The first four appear in her film “What’s Cooking?,” which opens Friday. Everything anyone loves or hates about Thanksgiving happens in the film, which looks at four Los Angeles families from vastly different backgrounds as they work on their respective big birds.

There’s the usual flap about whether the turkey is done (that family didn’t use a pop-up). Two turkeys meet with disaster (you’ll have to see the film to find out what happens). Another sits out all night to thaw (please don’t do that).

Turkey-stuffing, potato-mashing and pie-making are only part of the action. Bickering, betrayal, secrets and surprises are on the menu too, as personalities clash (who hasn’t experienced that at big family gatherings?) and high drama steals the stage from the food.

The four families are Jewish, African American, Latino and Vietnamese. Therefore, the turkeys wind up with such nontraditional accompaniments as tamales and empanadas, macaroni and cheese, spring rolls, rice noodles, flan, arroz con leche and Moroccan fruit compote.

The African American family heads upscale with an oyster-shiitake stuffing. The Latino mother heats tortillas on a comal to go with her turkey. The Jewish family crowds the table with a strange assortment of dishes including polenta, Chinese chicken salad, noodle kugel and raspberry Jell-O.

And the Vietnamese family struggles to reconcile unfamiliar foods with tradition. “Why do you want to make the turkey taste like everything else we eat?” complains a daughter as her mother daubs the bird with hot peppers.
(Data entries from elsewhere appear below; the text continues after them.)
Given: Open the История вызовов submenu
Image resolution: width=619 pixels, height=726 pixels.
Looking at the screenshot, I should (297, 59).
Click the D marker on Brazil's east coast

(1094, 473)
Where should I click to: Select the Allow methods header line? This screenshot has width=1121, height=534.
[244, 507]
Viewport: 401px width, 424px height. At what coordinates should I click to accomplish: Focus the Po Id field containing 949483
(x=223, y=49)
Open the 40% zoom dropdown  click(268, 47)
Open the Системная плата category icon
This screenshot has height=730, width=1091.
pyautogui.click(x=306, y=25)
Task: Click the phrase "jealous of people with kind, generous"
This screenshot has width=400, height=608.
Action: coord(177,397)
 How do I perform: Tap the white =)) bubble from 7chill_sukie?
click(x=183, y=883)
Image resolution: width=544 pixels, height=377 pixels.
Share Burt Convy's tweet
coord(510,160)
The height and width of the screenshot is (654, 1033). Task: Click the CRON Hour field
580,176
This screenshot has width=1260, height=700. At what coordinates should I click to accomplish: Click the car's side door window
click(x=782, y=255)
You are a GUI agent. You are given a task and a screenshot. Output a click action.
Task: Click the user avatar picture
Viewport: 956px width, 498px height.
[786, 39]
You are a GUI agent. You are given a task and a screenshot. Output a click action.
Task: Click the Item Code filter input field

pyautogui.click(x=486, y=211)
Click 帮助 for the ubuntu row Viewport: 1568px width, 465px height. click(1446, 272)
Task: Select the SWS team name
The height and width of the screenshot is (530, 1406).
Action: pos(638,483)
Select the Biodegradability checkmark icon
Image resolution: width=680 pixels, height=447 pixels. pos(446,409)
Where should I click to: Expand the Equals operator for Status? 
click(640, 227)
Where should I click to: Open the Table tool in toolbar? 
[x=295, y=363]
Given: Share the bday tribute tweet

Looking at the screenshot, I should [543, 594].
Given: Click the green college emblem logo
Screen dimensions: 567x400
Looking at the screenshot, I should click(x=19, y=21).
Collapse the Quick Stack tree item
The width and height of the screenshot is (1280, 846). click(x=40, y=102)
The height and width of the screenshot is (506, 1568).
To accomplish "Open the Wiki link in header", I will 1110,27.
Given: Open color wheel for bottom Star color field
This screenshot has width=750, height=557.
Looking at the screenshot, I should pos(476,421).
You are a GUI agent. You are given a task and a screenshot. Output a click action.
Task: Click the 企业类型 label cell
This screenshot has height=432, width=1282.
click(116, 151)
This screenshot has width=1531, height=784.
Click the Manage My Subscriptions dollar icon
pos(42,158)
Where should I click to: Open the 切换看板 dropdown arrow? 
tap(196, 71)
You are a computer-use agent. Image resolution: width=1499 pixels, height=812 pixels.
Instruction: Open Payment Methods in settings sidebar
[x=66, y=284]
“Thanksgiving is so unique to America because it centers around food,” says Chadha, who travels often to Los Angeles and will spend the holiday here. “To me it became a wonderful metaphor to look at the cultural identity of Americans.”

Chadha’s personal Thanksgiving will be about as diverse as those in the film. And she’ll have three of them.

Born in Kenya of Punjabi ancestry and raised in London, she is married to Gardena-born Paul Mayeda Berges, who is Japanese and French. (Chadha conceived and directed “What’s Cooking?”and wrote it in collaboration with her husband.)

“We always have three Thanksgivings,” she says. “We have the first at lunch with Paul’s Japanese side of the family.” That event takes place at the home of his grandparents, Toshio and Kay Mayeda of Gardena.

“They have the turkey dinner with yams, ham, stuffing and rolls.” But there is also sushi and rice. “And Auntie Sue [Sue Mayeda] brings something Korean to the table. Last year, I think it was ribs.”

“In the evening, we have a more traditional Thanksgiving with Paul’s dad [Ronald Berges of Toluca Lake] and his wife. That’s where we have asparagus with Parma ham and tiger prawns. All the trimmings are very top-notch. Everyone holds hands around the table and says grace. Then we go around the table and say what everyone is thankful for.”

The third Thanksgiving is a weekend potluck put together by Berges’ mother, Janis Mayeda Berges of Torrance, and her friends. This diverse group includes Jewish, African American, Japanese and other cultures. “It’s a complete mix of women,” Chadha says. “It’s fabulous, fractious. Everything centers around someone saying the turkey is not done. One person says it’s not cooked. Others say it is. It’s always very entertaining.”

Chadha, whose earlier film, “Bhaji on the Beach,” portrays Indian women in England, chose not to include an Indian family in “What’s Cooking.” Instead, she used the film as a vehicle for studying other groups. “I know the Indian community really well,” she says. “For me [this film] was a real voyage of exploration and learning.”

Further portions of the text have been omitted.